Cost so far (for iPhone dock): ~10
The parts I used
For the rear rails:
http://www.lowes.com/lowes/lkn...11380
To line the rails, thus preventing the iPhone from becoming marred:
http://www.lowes.com/lowes/lkn...5495N
1 x PC case fan screw cut in half
1 x panel above OEM stereo
I think it came out ok. I've yet to actually install a connector in the rear, but it makes for a nice pocket for the time being.

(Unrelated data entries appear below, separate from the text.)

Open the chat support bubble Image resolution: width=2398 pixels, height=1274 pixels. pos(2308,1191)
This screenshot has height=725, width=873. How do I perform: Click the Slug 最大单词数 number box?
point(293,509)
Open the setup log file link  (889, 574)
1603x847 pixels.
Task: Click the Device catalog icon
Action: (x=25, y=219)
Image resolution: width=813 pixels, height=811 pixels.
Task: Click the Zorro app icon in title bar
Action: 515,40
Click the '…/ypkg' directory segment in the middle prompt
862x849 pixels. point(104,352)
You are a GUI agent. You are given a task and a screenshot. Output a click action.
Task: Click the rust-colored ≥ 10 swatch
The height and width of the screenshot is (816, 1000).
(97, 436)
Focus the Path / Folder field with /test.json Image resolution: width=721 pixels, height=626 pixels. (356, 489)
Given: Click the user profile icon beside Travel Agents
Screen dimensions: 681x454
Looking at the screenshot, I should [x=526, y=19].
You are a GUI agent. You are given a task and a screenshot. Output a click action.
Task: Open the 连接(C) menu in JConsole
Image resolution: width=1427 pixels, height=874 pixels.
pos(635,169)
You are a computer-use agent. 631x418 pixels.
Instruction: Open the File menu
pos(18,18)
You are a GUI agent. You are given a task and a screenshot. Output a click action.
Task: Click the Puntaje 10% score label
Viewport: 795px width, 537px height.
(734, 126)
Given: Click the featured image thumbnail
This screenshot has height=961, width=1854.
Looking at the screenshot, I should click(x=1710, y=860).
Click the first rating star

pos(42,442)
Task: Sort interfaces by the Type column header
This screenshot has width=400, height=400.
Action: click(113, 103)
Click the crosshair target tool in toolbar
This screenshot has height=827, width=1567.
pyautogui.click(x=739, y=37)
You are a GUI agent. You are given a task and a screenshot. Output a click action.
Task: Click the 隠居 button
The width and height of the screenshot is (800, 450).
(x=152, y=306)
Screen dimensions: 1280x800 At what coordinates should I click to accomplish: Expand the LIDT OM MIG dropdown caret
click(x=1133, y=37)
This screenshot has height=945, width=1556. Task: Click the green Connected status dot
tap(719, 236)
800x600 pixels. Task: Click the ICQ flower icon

Plus, I don't even have a headunit that interfaces with it.
I'll probably add a couple USB ports to the front of the panel soon as well.
OH... don't mind the velcro. That's my super high tech mounting solution for my Samsung i730 (aka my GPS) and the smaller piece of velcro is for the BT GPS antenna...

















Pics of the rear to come...

Here is a pic after the Pioneer (DEH-P6000UB) install.
Before anyone comments on the song that's playing, let me just say this... I LOVE Star Wars. John Williams is an excellent composer and I like his (Richard) Wagnerian style, so that isn't the only J.W. I have on my iPhone







I'll get more pics up soon, possibly a video also. 
Velcro removed
One more thing to note, if moderators feel it's necessary to move this into the other Car Audio thread, that's perfectly fine since I'm adding (or will be adding) pics of an aftermarket HU install in my car. 

It was 105* today, hence the A/C on full blast.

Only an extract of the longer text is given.